Леон не был поэтом. Но стал им. Когда Товарищ Первый поручил — написать песню, чтобы воодушевляла и вдохновляла. Оказалось — стихи пишутся точно так же: слова приходят сами, надо лишь вызвать их и услышать. Так родилась знаменитая "Вставайте товарищи — хватит терпеть!", за ней последовали другие. Разлетаясь со страниц их газеты, эти стихи становились песнями; с ними шли под красными знаменами восставшие пролетарии на митингах, четыре года назад они звучали на залитых кровью баррикадах, в ту кровавую неделю декабря. Наверное, полиция бы дорого дала, чтобы выследить автора этих пламенных стихов. Все думали, что он из рабочих, и даже спорили, кто — металлист, шахтер или оружейник, из Питера, с Каменного Пояса, из Дагона или Гель-Гью. А из-под пера Леона легко выходили новые строки. Но у него так и не получилось — воспеть Свободу, с картины, которой он когда-то восхищался. Соединить в стихах революцию, и любовь — не мещанскую, а новую, свободную, которую встретишь однажды, и она пройдет отважно сквозь бурю, рядом с тобой. Хотя Леон, в своих попытках, понял вдруг: любовь сродни революции. Разница лишь в масштабах — отвечать за счастье всех, или за счастье одного, единственного, любимого человека. И достичь этого счастья, привести к нему — после трудной, или менее трудной, борьбы. Жизнь устроена справедливо — когда общее счастье складывается из таких счастий малых, и подразумевает их, как неотъемлемые части. И наоборот, жизнь несправедлива, неправедна — если ради абстрактного, всеобщего счастья уничтожает счастья малые. Или малое счастье одних делает несчастливыми других.

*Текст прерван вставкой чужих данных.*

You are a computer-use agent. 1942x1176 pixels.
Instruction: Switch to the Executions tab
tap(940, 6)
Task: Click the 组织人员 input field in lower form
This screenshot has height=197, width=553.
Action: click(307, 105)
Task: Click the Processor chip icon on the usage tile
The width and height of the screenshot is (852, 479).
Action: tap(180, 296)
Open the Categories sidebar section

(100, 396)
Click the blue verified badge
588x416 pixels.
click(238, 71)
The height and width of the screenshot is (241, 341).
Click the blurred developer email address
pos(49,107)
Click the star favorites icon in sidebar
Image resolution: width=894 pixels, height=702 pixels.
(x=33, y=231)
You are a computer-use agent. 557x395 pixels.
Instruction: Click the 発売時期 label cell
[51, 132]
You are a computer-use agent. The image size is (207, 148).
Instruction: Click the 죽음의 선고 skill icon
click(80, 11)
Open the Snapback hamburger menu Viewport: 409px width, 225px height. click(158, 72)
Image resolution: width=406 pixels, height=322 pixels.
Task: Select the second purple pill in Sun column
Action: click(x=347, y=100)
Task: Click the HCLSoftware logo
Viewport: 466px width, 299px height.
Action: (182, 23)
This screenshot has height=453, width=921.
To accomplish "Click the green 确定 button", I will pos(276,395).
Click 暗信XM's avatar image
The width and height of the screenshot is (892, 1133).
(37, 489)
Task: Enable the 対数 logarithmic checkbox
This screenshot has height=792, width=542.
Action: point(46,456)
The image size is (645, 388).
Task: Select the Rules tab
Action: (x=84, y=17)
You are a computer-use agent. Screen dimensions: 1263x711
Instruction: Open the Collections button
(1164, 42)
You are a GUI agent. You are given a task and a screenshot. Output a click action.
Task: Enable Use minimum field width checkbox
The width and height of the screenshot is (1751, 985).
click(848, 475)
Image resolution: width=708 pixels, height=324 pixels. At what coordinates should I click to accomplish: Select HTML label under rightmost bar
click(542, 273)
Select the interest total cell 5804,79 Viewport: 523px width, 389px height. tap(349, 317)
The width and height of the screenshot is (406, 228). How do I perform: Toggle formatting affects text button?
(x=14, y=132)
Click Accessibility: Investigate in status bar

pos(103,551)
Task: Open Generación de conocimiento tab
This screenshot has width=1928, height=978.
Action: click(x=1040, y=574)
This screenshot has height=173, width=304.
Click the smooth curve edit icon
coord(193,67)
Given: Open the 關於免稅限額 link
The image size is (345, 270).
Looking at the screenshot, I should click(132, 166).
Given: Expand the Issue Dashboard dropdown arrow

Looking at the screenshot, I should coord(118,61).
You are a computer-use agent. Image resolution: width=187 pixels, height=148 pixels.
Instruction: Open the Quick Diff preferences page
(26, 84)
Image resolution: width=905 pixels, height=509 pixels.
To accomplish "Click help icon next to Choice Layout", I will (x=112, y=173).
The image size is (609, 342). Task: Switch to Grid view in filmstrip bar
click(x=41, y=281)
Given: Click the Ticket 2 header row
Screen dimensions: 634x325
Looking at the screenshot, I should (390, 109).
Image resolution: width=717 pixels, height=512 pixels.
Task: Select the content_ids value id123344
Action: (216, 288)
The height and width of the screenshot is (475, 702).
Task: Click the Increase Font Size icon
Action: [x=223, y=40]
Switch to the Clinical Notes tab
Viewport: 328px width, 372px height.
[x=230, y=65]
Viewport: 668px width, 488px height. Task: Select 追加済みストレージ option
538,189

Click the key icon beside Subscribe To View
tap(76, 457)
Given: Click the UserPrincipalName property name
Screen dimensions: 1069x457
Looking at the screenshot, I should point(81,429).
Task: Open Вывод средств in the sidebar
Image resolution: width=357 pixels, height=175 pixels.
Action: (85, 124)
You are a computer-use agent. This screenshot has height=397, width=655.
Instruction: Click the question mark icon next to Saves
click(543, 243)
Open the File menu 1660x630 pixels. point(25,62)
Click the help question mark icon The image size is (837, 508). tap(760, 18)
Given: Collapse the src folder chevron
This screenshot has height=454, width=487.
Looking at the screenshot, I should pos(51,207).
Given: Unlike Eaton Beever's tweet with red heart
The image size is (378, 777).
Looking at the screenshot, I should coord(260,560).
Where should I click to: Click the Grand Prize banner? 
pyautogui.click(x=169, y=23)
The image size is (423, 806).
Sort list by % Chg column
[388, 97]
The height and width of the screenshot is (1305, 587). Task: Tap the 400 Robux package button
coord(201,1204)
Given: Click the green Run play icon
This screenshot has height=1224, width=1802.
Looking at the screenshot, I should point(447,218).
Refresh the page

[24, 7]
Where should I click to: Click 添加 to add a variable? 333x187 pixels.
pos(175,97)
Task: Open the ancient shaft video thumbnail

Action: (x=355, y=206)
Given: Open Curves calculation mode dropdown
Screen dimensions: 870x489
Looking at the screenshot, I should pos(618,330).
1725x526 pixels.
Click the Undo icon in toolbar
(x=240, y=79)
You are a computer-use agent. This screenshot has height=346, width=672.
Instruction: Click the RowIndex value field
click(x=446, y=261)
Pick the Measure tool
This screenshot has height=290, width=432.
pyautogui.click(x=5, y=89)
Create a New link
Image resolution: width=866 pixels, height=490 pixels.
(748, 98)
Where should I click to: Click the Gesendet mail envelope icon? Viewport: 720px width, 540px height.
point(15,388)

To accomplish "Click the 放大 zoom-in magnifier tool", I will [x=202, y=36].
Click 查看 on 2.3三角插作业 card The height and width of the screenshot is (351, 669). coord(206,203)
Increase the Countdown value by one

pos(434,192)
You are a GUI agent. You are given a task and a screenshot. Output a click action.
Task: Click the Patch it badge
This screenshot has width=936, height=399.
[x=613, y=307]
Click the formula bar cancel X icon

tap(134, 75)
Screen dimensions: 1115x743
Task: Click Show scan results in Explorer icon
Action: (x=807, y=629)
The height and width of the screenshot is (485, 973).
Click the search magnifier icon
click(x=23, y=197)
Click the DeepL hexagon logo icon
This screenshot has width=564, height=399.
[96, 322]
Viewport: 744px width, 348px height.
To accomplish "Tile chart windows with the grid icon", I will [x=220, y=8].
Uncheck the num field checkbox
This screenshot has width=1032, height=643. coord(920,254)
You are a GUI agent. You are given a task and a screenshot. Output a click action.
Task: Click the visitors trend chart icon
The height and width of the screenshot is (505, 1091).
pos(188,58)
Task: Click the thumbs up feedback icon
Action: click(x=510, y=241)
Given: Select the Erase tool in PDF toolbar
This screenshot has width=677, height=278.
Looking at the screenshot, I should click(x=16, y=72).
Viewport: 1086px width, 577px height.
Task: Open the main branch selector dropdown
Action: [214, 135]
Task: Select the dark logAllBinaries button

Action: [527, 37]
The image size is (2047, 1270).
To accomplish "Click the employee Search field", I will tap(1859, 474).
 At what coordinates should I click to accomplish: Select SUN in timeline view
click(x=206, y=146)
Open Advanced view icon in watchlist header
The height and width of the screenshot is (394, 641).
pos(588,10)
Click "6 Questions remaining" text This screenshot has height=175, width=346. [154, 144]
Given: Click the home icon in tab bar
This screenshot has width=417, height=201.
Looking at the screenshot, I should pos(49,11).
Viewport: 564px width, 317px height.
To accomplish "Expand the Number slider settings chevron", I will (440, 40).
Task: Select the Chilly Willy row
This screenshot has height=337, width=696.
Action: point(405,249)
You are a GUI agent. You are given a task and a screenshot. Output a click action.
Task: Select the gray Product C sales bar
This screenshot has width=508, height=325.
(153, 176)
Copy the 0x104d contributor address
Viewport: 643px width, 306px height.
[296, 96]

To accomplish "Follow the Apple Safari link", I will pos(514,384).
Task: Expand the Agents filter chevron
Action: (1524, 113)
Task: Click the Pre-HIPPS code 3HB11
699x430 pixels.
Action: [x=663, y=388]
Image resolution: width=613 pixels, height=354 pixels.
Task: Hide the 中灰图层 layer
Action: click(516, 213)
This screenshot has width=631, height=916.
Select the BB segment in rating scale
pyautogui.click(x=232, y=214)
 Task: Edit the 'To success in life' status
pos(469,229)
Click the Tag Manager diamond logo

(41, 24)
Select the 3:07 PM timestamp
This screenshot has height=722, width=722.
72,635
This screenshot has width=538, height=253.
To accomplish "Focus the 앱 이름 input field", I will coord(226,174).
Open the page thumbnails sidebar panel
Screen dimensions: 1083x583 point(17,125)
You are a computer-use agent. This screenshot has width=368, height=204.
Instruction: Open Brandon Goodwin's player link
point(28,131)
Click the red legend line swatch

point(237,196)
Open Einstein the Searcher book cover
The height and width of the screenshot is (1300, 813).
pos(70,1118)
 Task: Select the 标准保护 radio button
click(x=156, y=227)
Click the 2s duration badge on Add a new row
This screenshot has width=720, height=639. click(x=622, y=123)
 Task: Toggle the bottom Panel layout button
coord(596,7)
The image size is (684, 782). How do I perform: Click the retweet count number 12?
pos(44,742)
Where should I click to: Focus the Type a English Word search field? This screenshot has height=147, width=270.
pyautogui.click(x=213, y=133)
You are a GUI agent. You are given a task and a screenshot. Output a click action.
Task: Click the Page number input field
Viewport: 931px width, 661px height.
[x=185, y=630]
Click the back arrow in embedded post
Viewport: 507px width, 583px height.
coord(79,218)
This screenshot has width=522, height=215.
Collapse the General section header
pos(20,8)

— После победы будем о том петь! — сказал Первый, когда Штрих однажды сказал о своих мечтах — про любовь свободных, сильных, торжествующих! А пока — рано еще: о деле надо думать!
Так шли дни за днями, неделя за неделей. Они встречались, и он провожал ее до дома, по пути они вели изысканную беседу — укрывшись от ненастья одним зонтом. Обычно они расставались у ее дверей, пару раз лишь она позволяла ему подняться к себе, помочь расставить купленные книги. Затем Леон уходил — радостный, что завтра они встретятся снова. Днем он отдавал себя будущей революции. Вечером — спешил увидеть Зеллу. А ночью — вдохновленный, садился за стол, и брал перо. Под утро засыпал, иногда прямо у стола. Спал до полудня. Дальше — все начиналось снова, как по кругу.
Ему казалось — она готова ответить на его незаданный вопрос. Но он боялся его произнести — вдруг ответ будет не тот: чем больше он ее любил — тем сильнее боялся потерять. Встретившись, они снова говорили об отвлеченном и прекрасном, избегая одной темы; и лишь руки их иногда соприкасались, совершенно случайно. Круг замыкался — и Леон не знал, как его разорвать; так повторялось день за днем.
Тот день, последний день октября, был по-особому ветреный. Говорили, что надвигается шторм, и порт закроют. Дождя пока не было, но пыль слепила глаза, гнулись деревья, хлестали ветками как метлы, хлопали двери, гудели водостоки; если в центре так, то как же дует на окраине, или у моря? По мостовой несло с пылью сорванные шляпы и фуражки, женщины не могли справиться с юбками, у дам на бульваре вырывало зонтики, трепало прически вокруг лиц, и превращало изысканные наряды в безумные паруса — под визг пострадавших и беззлобный смех зрителей; был редкий случай, когда модницы в шляпках могли завидовать скромно одетым мещанкам в платках; на бульваре приличная публика имела наиболее жалкий и растерзанный вид — ветер, будто завладевший всей землей, оглушал шумом, подобным реву толпы, учиняя во всем городе ужасный беспорядок, или даже целую революцию. Но Леону не было до этого никакого дела — потому что он спешил на встречу с Зеллой. И ветер беспокоил его лишь постольку, поскольку задерживал — также заставив по пути дважды бежать за своей шляпой, по каким-то клумбам.